___ Data to examine

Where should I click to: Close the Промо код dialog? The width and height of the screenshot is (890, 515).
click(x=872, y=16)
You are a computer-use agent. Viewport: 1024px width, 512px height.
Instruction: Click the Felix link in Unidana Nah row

______
___ Data to examine

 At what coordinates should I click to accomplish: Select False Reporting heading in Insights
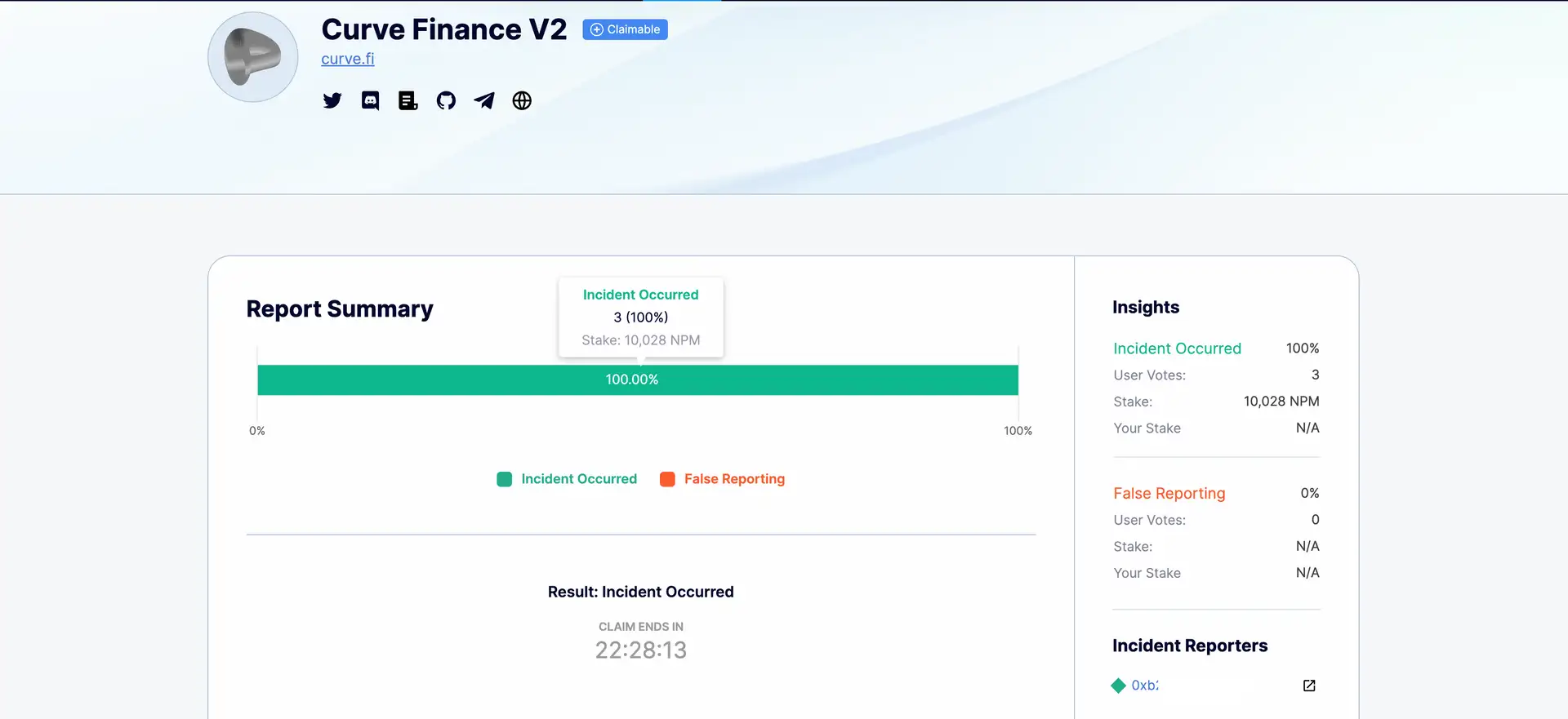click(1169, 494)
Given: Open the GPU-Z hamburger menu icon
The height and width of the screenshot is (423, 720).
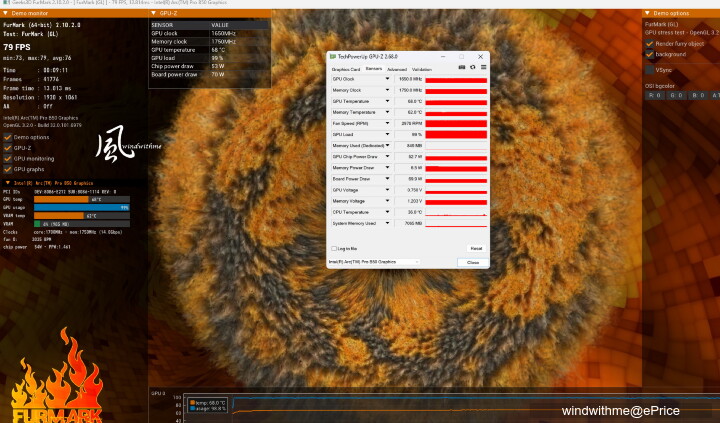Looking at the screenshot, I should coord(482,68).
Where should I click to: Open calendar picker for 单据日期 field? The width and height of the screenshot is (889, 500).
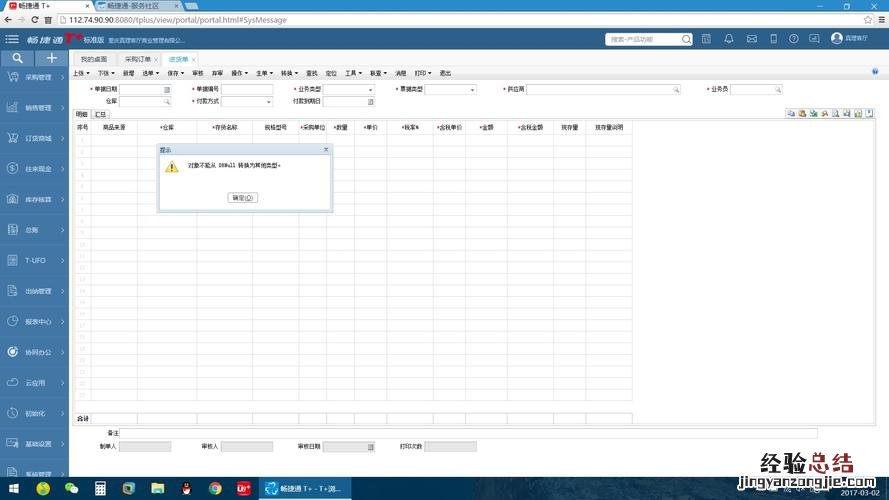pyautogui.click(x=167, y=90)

______
___ Data to examine

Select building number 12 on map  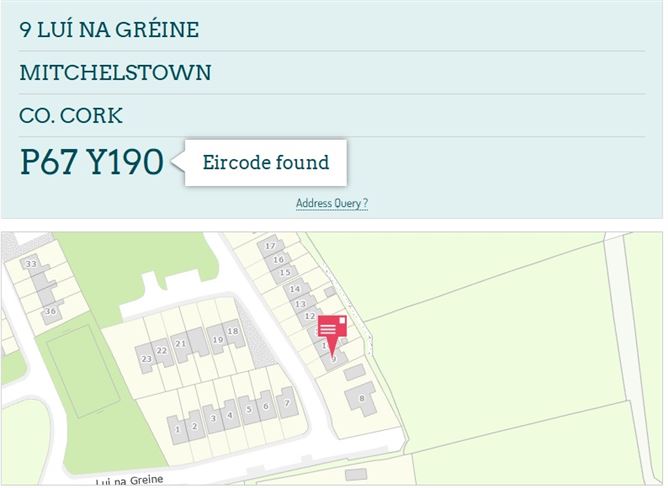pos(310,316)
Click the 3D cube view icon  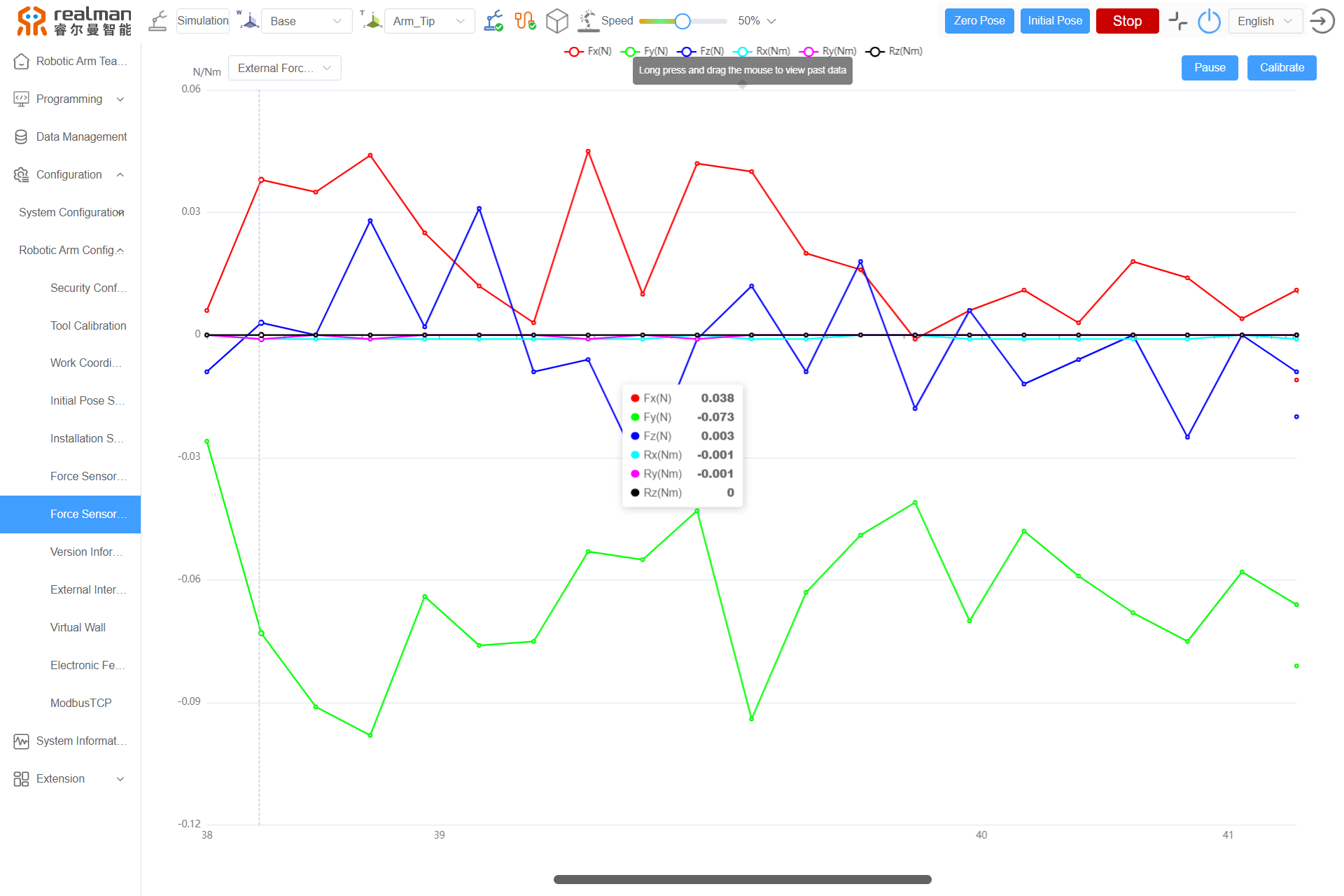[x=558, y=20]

______

Copy out only the lines of the records above from the one with "Where should I click to: Close" through the one with "Instruction: Click the", exactly as they stand, both included.

Where should I click to: Close the Промо код dialog? The width and height of the screenshot is (890, 515).
click(x=872, y=16)
You are a computer-use agent. Viewport: 1024px width, 512px height.
Instruction: Click the Felix link in Unidana Nah row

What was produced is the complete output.